* _Stated exercise_
Rewrite the stretch from the start of the records through the line containing "pyautogui.click(x=155, y=403)", changing "trash icon" to "bin icon" and leaving everything else as it is.

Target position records
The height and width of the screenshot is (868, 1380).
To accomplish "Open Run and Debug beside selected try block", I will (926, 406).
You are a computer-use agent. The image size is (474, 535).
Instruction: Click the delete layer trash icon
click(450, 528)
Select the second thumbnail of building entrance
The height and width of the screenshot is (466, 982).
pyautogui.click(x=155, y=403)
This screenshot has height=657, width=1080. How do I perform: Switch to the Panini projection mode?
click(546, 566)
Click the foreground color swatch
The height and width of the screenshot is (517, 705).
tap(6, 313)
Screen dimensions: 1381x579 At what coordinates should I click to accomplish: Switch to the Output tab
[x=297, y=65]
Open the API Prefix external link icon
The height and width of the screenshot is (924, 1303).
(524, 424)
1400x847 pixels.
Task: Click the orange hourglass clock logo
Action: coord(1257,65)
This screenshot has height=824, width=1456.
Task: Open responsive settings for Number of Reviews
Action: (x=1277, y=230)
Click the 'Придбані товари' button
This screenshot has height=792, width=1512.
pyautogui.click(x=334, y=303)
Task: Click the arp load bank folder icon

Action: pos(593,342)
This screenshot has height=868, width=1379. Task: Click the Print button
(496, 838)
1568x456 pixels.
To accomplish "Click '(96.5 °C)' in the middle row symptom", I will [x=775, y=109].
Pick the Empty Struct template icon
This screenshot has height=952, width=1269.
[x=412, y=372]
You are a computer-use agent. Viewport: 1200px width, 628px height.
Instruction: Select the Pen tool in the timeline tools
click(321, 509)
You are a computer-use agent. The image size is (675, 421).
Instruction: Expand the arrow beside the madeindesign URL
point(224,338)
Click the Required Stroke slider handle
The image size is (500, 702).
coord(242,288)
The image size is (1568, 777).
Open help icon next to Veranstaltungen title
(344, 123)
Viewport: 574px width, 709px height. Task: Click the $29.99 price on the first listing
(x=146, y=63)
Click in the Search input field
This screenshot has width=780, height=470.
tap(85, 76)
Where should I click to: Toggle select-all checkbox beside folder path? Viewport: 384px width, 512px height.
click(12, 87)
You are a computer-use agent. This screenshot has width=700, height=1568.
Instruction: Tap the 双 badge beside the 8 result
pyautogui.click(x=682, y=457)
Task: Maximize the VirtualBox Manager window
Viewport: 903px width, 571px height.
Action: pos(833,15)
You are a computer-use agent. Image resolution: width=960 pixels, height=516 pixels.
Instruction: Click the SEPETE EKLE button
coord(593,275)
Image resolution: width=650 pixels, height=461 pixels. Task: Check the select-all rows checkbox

* _Output of the exercise_
The height and width of the screenshot is (868, 1380).
To accomplish "Open Run and Debug beside selected try block", I will (926, 406).
You are a computer-use agent. The image size is (474, 535).
Instruction: Click the delete layer bin icon
click(450, 528)
Select the second thumbnail of building entrance
The height and width of the screenshot is (466, 982).
pyautogui.click(x=155, y=403)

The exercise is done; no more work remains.